---
title: "Using FLORAL with phyloseq data"
output:
  rmarkdown::html_vignette:
    md_extensions: [ 
      "-autolink_bare_uris" 
    ]
vignette: >
  %\VignetteIndexEntry{Using FLORAL with phyloseq data}
  %\VignetteEncoding{UTF-8}
  %\VignetteEngine{knitr::rmarkdown}
editor_options: 
  chunk_output_type: console
---

```{r setup, include=FALSE}
knitr::opts_chunk$set(echo = TRUE)
library(tidyverse)
library(phyloseq)
```

[Phyloseq](http://joey711.github.io/phyloseq/) is a popular package for working with microbiome data.  Here we show how to use the `phy_to_floral_data` helper function to convert phyloseq data into a format accepted by FLORAL.

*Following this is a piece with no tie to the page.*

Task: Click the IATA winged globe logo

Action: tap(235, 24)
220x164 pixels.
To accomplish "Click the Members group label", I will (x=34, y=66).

The following code downloads data described in [this paper](https://www.nature.com/articles/s41597-021-00860-8) and turns it into a phyloseq object.  The tax_glom step here takes some time, and can be replaced with [`speedyseq::tax_glom`](https://github.com/mikemc/speedyseq) for better performace.
```{r}
#this file has duplicate rows, and has multiple rows per pool
samples <- read.csv("https://figshare.com/ndownloader/files/33076496") %>% distinct() %>% 
  select(-Pool, -Run, -ShotgunBatchID) %>% distinct()
samples <- samples[1:100,] # Using the first 100 samples only.
counts <- read.csv("https://figshare.com/ndownloader/files/26393788") 
counts <- counts %>%
  filter(SampleID %in% samples$SampleID)
taxonomy <- read.csv("https://figshare.com/ndownloader/files/26770997")

phy <- phyloseq(
  sample_data(samples %>% column_to_rownames("SampleID")),
  tax_table(taxonomy %>% select(ASV, Kingdom:Genus) %>% column_to_rownames("ASV") %>% as.matrix()),
  otu_table(counts  %>% pivot_wider(names_from = "SampleID", values_from = "Count", values_fill = 0) %>% column_to_rownames("ASV") %>% as.matrix(), taxa_are_rows = TRUE)
) %>%  subset_samples(DayRelativeToNearestHCT > -30 & DayRelativeToNearestHCT < 0) %>% 
  tax_glom("Genus")
```

Next, we convert that phyloseq object into a list of results to be used by FLORAL; we have to specify the main outcome of interest as `y`, and any metadata columns (from `sample_data(phy)`) to use as covariates.  Note that the analysis described here is just an example for using the function; this


```{r}
dat <- FLORAL::phy_to_floral_data(phy, covariates=c("Consistency"), y = "DayRelativeToNearestHCT")
```

The resulting list has named entities for the main arguments to FLORAL:

```{r}
res <- FLORAL::FLORAL(y = dat$y, x = dat$xcount, ncov = dat$ncov, family = "gaussian", ncv=NULL, progress=FALSE)
```